Lesson Nine: Living the Psalms

Learning to sing the psalms.

BY: Cynthia Bourgeault

How do we meaningfully incorporate the psalms into our own daily practice? Most of us aren't about to run away and join a monastery, nor do we have time to do the whole Divine Office seven times a day--let alone in the middle of the night!

But if we can grasp the principle of what's being attempted, we'll find that we can transpose this principle into the circumstances of our own daily life, and let the rhythm of contemplative psalmody begin to carve a wisdom path in our own lives.

In principle, then, what happens when the Divine Office becomes the backbone of daily life? Essentially, just as in the monastery, a dynamic tension is established between our inner world of prayer and the outer world of our daily lives. The tension is carried in the power of these images in the psalms, which, as Jon Cassian said, contain "all the emotions known to man."

What happens when the Divine Office becomes the backbone of daily life?

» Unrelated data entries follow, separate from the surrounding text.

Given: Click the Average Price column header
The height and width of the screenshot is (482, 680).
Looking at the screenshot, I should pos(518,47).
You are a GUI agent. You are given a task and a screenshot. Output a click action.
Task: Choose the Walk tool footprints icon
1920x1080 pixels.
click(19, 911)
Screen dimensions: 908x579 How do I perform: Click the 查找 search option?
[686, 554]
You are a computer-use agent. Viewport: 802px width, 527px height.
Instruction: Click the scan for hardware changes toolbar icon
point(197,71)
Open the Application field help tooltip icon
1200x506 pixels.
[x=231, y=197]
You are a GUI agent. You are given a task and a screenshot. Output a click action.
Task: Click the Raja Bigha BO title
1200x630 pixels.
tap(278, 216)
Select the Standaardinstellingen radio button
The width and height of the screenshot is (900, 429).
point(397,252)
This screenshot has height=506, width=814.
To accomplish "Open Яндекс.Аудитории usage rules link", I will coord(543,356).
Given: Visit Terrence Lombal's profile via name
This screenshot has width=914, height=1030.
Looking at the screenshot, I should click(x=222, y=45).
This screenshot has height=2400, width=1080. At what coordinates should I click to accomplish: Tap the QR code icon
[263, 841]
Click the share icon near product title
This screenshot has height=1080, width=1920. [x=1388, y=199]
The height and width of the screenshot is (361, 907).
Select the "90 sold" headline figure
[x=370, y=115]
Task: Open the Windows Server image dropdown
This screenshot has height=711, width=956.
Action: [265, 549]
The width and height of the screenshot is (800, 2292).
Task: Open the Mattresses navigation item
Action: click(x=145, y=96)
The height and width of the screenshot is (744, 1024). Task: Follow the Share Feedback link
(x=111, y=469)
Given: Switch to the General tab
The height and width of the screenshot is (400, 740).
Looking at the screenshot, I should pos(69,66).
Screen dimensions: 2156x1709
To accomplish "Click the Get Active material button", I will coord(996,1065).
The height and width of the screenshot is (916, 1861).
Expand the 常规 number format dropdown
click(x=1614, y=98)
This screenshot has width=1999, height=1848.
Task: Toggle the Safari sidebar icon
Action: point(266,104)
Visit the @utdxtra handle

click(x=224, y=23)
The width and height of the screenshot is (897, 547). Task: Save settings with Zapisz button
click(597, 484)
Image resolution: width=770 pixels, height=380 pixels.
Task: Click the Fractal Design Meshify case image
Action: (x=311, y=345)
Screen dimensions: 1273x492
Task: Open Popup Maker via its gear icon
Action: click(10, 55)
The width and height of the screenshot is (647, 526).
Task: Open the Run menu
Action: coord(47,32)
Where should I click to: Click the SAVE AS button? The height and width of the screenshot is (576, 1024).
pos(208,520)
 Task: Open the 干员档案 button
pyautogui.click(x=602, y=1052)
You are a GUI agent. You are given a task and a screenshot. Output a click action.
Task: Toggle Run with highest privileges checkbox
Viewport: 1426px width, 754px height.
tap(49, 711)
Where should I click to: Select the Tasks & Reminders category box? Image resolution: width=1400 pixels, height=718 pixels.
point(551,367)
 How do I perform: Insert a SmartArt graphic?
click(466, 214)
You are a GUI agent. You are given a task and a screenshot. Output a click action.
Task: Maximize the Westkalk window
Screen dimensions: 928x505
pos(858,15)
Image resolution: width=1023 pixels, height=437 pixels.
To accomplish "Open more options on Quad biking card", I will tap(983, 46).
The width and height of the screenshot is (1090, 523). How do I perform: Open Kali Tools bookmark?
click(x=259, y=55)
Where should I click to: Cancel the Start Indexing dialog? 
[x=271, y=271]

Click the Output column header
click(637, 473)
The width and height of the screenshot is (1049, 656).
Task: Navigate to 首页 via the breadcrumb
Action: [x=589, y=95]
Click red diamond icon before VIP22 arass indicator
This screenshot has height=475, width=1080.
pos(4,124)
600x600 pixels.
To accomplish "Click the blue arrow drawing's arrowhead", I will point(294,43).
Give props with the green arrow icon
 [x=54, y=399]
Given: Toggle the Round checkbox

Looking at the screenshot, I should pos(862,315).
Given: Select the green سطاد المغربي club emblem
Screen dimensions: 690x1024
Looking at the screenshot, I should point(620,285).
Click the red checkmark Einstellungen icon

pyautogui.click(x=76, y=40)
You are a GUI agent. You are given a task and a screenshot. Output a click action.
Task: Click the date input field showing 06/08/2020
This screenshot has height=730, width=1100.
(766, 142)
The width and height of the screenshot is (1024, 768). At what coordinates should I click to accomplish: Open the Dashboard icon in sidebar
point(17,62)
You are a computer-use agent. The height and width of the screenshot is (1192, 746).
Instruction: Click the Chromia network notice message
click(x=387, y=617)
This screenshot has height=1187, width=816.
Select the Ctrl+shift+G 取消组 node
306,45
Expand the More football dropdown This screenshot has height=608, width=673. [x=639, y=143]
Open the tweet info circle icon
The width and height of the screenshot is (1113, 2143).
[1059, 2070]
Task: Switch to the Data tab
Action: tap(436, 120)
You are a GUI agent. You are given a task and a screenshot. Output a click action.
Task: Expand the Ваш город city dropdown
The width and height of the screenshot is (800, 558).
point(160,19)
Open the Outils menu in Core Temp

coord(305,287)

The events of the day and those snippets of psalm verses reach out and connect--as happened to me in the pump house that day (see Lesson 8). It was no longer just a grim, miserable job on an equally grim and miserable December day. Suddenly, my own joy at drawing water again from a repaired pump resonated with "the fountain of salvation." I will never hear that scriptural verse in the same way again, because my life is now caught up in it. And in the same way, my life in that moment took on some of the dignity and magic of no longer just being an endless sequence of minor hassles, but somehow belonging to the sacred.

This is the magic of the unitive imagination. The psalm versicles, ingested into the unconscious and spontaneously resurfacing in the events of daily life, gradually create a different reality in which I live and move. My life takes on the quality of a living metaphor as I am drawn deeper into the Mystery and experience myself more and more on its terms.

In transposing this monastic wisdom into our own daily lives, then, the basic ground rule is simply to get the creative tension set up. From the outside, this means establishing some rhythmic balance between psalmody and your daily life--and lots of books talk about this. But from the inside, it looks like introducing a extraordinarily rich, time-tested, volatile, and creative set of metaphors into your subconscious, where they will begin to liberate and transform your heart--at the same time jump-starting your creativity. Try it! You'll see what I mean. No one hangs out too long in the presence of the psalms without starting to compose them oneself.